# '75 Motobecane Lechampion



## Phurious (Jul 14, 2019)

Greetings,

1975 Motobecane LeChampion or Miyata 912?

I've been looking to invest in a decent road bike, and was considering a nice Cannondale CAAD 6 with very decent upgrades for $800. But after some research I decided Steel was the way to go. I'm wondering if you guys think if this Motobecane is a good deal, or should I talk the price down? I offered $600 to begin from a best offer price tag, "$700 and it's mine he replies." But is now Willing to part with it for $650 if I'm serious. I've done some research and it seems a great bike. Want to get a second opinion.
It's a 61cm (I'm 6'3 with long legs)
It's all Campagnolo Nuovo Record
Headset and bars are Phillipe Pro
I'm Comparing it to a
Miyata 912 with Shimano 600 Groupset. With an asking price of $299.
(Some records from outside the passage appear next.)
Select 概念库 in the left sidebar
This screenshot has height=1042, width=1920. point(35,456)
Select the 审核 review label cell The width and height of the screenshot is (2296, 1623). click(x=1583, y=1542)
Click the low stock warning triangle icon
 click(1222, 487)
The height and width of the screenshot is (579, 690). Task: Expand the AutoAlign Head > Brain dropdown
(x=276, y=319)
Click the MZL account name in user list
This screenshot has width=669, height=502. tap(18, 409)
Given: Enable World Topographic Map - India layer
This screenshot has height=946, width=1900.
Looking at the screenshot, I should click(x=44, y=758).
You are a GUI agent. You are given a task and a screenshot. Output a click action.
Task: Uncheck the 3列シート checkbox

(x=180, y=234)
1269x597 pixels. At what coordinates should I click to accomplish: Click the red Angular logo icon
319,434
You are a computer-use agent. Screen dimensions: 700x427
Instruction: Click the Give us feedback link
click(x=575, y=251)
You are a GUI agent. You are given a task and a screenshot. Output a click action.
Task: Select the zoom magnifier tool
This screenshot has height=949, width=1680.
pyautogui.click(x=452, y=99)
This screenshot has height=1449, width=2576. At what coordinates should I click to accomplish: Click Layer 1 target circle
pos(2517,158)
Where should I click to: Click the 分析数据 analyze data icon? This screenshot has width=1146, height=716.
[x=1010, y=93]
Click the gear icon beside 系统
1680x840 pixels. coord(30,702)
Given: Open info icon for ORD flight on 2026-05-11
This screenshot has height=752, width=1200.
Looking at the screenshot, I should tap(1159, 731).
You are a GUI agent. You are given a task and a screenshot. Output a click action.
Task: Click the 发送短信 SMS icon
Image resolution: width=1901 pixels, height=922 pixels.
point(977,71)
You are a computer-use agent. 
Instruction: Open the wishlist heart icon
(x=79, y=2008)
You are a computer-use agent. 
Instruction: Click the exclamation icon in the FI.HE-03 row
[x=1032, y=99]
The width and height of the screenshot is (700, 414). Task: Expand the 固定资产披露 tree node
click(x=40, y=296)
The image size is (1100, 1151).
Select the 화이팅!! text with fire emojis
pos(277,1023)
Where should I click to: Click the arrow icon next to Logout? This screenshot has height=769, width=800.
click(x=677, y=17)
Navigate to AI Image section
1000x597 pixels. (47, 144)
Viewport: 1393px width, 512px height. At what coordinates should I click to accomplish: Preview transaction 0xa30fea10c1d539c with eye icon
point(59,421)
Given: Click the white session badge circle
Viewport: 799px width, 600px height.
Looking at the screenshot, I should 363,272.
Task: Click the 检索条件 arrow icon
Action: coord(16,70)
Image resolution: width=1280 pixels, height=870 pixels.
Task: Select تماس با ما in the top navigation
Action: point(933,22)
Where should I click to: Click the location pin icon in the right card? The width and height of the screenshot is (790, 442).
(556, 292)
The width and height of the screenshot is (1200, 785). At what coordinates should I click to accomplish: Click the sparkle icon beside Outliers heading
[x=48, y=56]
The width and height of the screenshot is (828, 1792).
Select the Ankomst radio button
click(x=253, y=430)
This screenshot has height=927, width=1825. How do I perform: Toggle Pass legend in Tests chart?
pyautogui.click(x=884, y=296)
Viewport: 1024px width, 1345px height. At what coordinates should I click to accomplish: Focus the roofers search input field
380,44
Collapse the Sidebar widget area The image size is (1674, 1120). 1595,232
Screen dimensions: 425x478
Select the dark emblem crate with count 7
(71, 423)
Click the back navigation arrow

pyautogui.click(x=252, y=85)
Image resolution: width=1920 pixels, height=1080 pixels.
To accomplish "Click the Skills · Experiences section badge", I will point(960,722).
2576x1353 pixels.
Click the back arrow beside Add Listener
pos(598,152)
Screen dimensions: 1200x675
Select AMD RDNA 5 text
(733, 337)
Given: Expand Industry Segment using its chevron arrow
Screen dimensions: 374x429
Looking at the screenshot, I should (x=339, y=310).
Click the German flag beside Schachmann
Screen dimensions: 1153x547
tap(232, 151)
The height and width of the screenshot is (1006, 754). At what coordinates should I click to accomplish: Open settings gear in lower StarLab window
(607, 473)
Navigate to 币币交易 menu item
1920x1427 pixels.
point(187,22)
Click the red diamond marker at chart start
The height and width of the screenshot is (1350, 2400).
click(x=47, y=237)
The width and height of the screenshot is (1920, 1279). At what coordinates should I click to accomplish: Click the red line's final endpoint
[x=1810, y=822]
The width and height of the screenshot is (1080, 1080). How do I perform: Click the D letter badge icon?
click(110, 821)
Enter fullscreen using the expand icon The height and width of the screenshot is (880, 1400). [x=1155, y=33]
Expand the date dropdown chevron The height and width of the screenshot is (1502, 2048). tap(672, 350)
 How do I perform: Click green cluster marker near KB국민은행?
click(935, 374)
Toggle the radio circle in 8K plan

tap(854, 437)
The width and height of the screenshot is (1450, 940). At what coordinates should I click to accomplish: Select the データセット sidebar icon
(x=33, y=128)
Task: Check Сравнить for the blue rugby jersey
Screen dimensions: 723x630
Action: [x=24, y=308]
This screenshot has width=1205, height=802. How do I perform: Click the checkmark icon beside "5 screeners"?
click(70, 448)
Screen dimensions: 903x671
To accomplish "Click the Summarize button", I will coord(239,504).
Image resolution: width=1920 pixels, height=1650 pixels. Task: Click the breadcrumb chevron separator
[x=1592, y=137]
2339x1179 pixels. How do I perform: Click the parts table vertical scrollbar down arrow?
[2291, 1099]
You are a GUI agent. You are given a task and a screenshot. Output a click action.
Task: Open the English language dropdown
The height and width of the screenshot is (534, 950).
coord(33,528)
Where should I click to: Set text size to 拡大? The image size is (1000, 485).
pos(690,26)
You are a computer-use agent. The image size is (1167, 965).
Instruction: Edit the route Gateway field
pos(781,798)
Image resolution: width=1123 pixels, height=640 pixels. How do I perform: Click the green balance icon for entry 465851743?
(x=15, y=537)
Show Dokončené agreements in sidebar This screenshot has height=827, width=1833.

What do you guys think? I'll post pictures of both. Please and thank you for any advice!

-Phurious









Sent from my HTC One M9 using Tapatalk


----------



## waltermitty (Dec 16, 2013)

Sometimes it's very acceptable to just make the buy without resorting to parsing out the nuances. You're having to give an in-person assessment of the condition, the fitment to you (individually), the availability of the bike and components etc etc. So if it tugs at your heartstrings, you pay and start tuning and riding. If you're in the least hesitant, that may indicate that your brain is thinking of another bike/parts combination and that
is also okay.


----------